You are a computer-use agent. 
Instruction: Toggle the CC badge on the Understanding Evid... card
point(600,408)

- - -

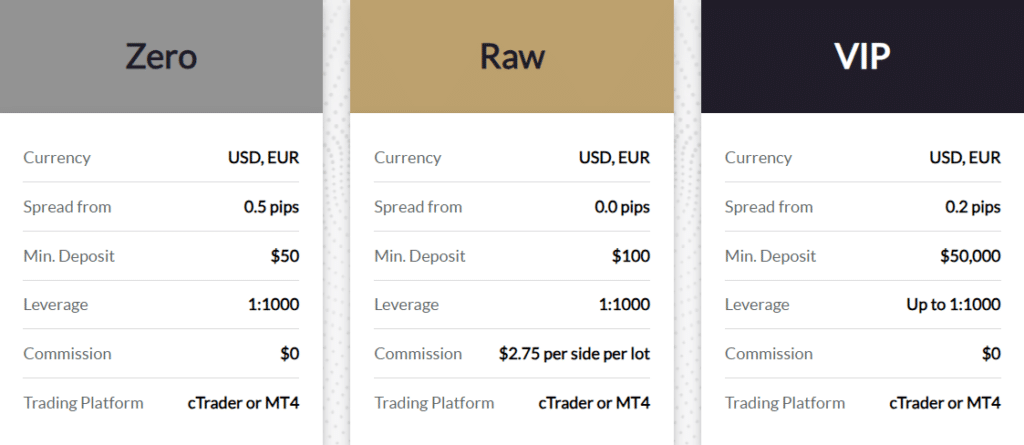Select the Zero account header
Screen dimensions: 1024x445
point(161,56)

- - -

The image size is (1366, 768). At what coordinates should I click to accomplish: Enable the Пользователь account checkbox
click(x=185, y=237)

- - -

TASK TO CARRY OUT —
Turn everything in the records from the line containing "You are a computer-use agent." down to the line containing "point(600,408)", both included, into a numbered list with no blank lines, and list nothing beyond them.

ANSWER TO THIS PROBLEM —
1. You are a computer-use agent. 
2. Instruction: Toggle the CC badge on the Understanding Evid... card
3. point(600,408)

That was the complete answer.